Million-degree gas produces X-rays; solar flares, short-lived and temporal, are often associated with sunspots, cooler regions of the sun’s photosphere resulting from magnetic anomalies that cause a breach in energy transmission from the solar interior; simply put, solar flares are the energy released by super-heated gas in the solar interior and are channeled via the conduit created by the magnetic breach of the solar photosphere, the upper layer of the sun. They emit energy in the visible, ultraviolet, X-ray and gamma-ray regimes of the electromagnetic spectrum. The X-rays and gamma-rays, being of the highest energy, are associated with localized, super-heated gas beneath the solar photosphere and were the cause of the subject flare.

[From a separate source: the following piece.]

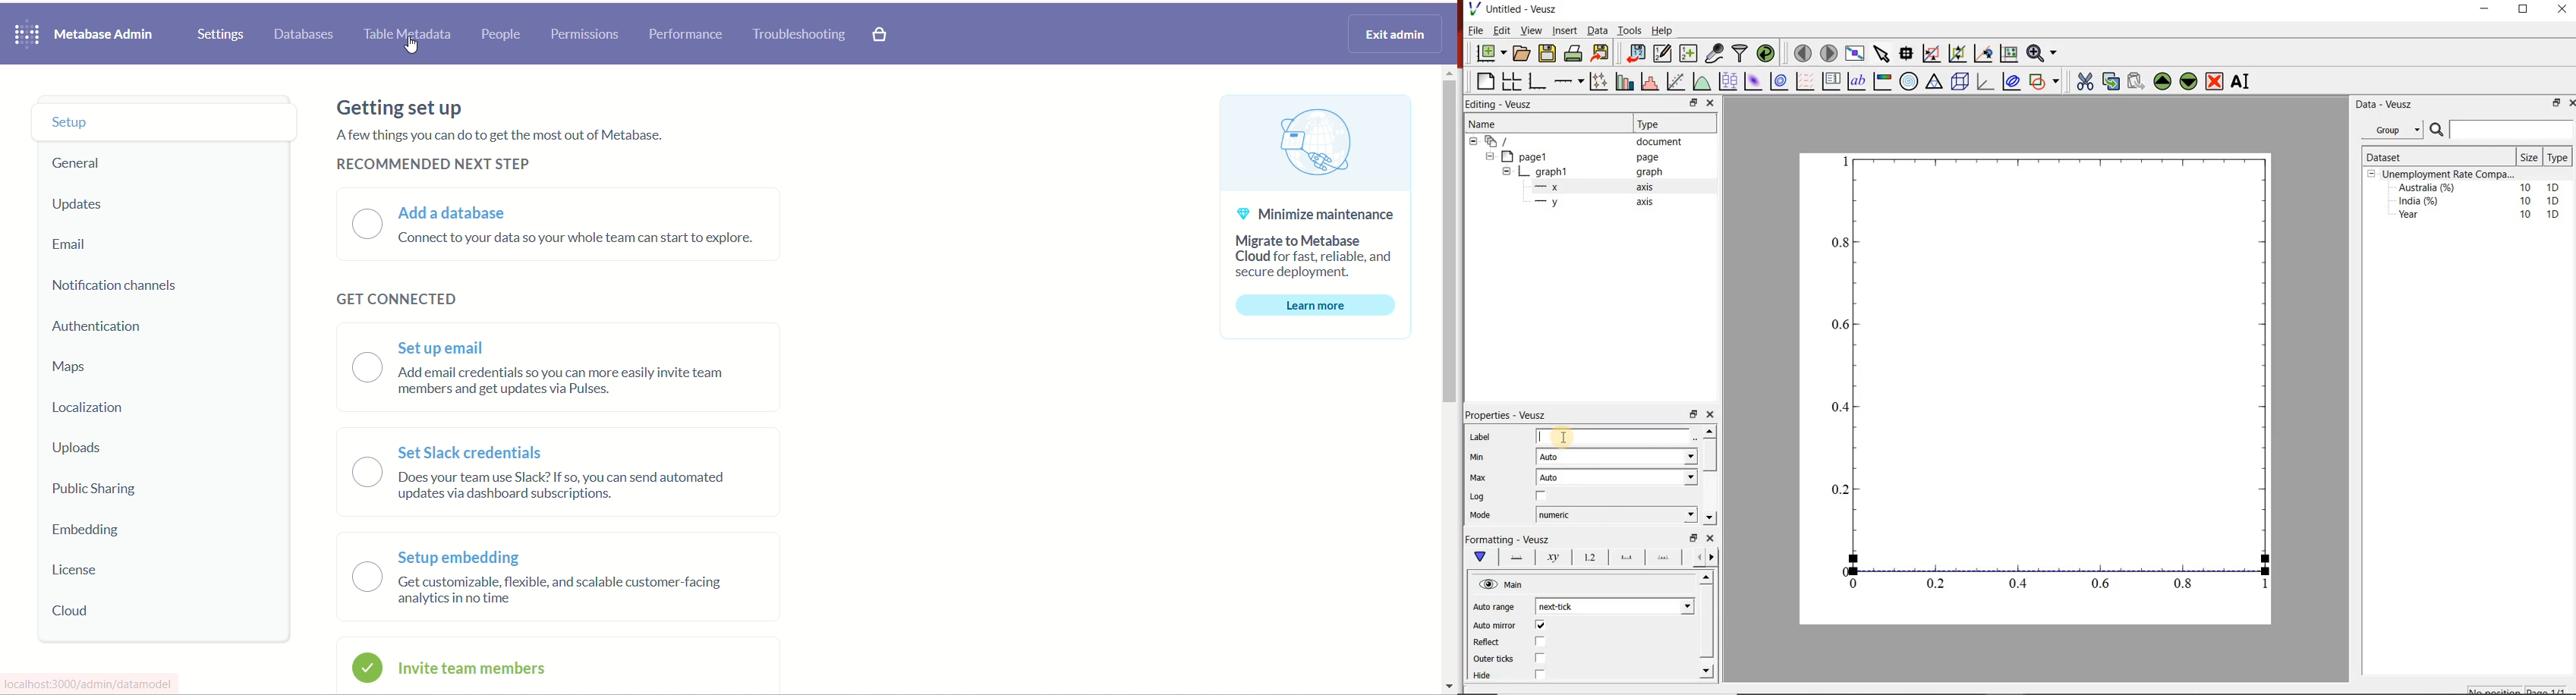 The height and width of the screenshot is (700, 2576). I want to click on Label, so click(1481, 438).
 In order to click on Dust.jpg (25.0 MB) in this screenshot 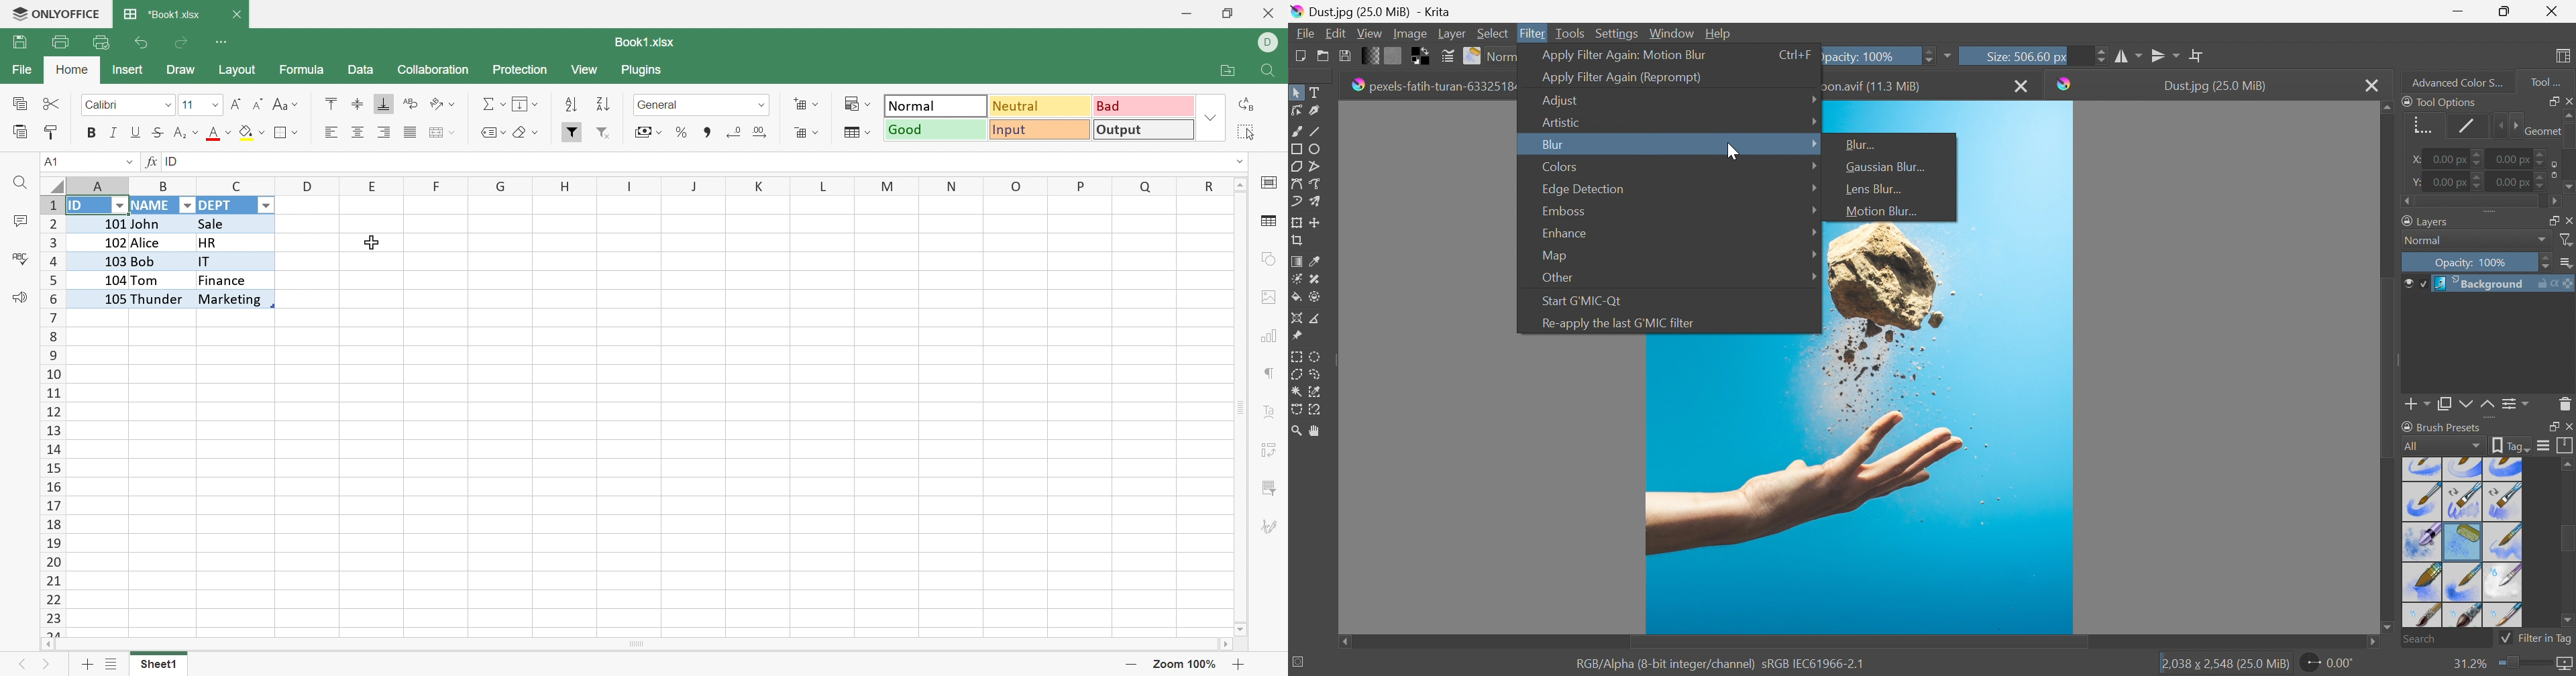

Quite unexpectedly the sun hasn’t behaved in a manner consistent with a star approaching minimum output during its cycle of variability. On 6 September, the sun unleashed an extraordinarily powerful flare given that we’re approaching solar minimum, the most powerful flare in a decade and a flare whose magnitude was almost 10 times stronger than the previous X-class flare observed only hours earlier. The flare was so powerful that satellite and radio communications were interrupted and it took 8 hours for the earth’s ionosphere to recover from the ionization caused by the flare as demonstrated by the following image. Produced by a local university’s space weather monitoring station, secondary M-Class flares are observed interspersed over the day during the ionosphere’s recovery.

Ionospheric response vs time of the 6 September, 2017 x9.3 solar flare. Note the sharp spike associated with the X9.3 marker and the slow rise (recovery) of the ionosphere by sundown (the downward arrows on the right side of the image). Prior to sunrise, an X2.2 solar flare occurs. At night, the ionosphere is quiet as suggested by random fluctuations in its ionization levels.

Clearly, there is much we don’t understand about the sun, a middle-aged star that formed over 4.5 billion years ago along with its family of planets. It is known however that, as stars age, their variability increases; or maybe this flare is just a statistical anomaly. In any case, more study is warranted and, consistent with that directive, this summer NASA will launch humanity’s first mission to “touch the sun“, a probe whose orbit will consistently bring it to within 6.4 million kilometers of the sun’s photosphere or 10 times closer to the sun than Mercury! Unlike Icarus though, the Parker Solar Probe‘s wax won’t melt.